- **抜粋文**:
図6には、制御部11が過去のイベント履歴情報の各イベントについて、カテゴリごとに所要時間を計算した結果を示す情報T9が示される。例えば4月1日はカテゴリ「通勤」と「仕事」とにそれぞれ180分が費やされており、カテゴリ「運動」と「休日」とはそれぞれ0分が費やされている。
図6には、制御部11が、イベント履歴情報T4が示すイベント「出勤」「会社訪問」「退勤」のイベントのそれぞれについて、カテゴリごとに所要時間を計算した結果を示す情報T10が示される。この場合制御部11は、該情報T10と所要時間の配分が最も類似する4月1日に係る過去のイベント履歴情報T5のイベント群を、第2のイベント群として選択する。
【0043】
所要時間に限られず、制御部11は、過去のイベント履歴情報のカテゴリの出現回数を集計して、第2のイベント群を選択してもよい。

- **求められる内容**:
上の抜粋文を、最初から最後まで一字も変えずに複製してください。

- **抜粋一覧**:
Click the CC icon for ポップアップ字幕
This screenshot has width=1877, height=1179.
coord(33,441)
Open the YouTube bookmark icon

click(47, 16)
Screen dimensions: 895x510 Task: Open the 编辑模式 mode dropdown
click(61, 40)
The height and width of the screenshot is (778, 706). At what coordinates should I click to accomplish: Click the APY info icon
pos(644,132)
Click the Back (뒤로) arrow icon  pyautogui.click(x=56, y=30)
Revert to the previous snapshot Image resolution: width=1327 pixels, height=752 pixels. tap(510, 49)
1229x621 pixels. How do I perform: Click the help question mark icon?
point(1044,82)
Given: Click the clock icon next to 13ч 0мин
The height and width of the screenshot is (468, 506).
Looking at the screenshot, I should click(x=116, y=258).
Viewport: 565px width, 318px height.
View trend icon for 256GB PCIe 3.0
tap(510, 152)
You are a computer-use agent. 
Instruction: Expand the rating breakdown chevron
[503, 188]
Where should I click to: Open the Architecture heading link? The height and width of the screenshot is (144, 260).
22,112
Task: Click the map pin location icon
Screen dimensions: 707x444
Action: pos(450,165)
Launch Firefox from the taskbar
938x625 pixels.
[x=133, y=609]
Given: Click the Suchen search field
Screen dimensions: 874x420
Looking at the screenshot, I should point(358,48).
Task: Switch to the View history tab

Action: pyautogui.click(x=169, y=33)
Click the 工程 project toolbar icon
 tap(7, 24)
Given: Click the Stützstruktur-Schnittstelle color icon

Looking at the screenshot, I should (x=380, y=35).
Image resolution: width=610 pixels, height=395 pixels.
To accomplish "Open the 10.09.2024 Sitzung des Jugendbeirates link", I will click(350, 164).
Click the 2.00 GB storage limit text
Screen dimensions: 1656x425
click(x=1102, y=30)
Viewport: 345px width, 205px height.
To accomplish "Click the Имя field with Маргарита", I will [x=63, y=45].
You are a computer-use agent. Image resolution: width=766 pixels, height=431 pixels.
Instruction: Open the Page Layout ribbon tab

- **正解**:
図6には、制御部11が過去のイベント履歴情報の各イベントについて、カテゴリごとに所要時間を計算した結果を示す情報T9が示される。例えば4月1日はカテゴリ「通勤」と「仕事」とにそれぞれ180分が費やされており、カテゴリ「運動」と「休日」とはそれぞれ0分が費やされている。
図6には、制御部11が、イベント履歴情報T4が示すイベント「出勤」「会社訪問」「退勤」のイベントのそれぞれについて、カテゴリごとに所要時間を計算した結果を示す情報T10が示される。この場合制御部11は、該情報T10と所要時間の配分が最も類似する4月1日に係る過去のイベント履歴情報T5のイベント群を、第2のイベント群として選択する。
【0043】
所要時間に限られず、制御部11は、過去のイベント履歴情報のカテゴリの出現回数を集計して、第2のイベント群を選択してもよい。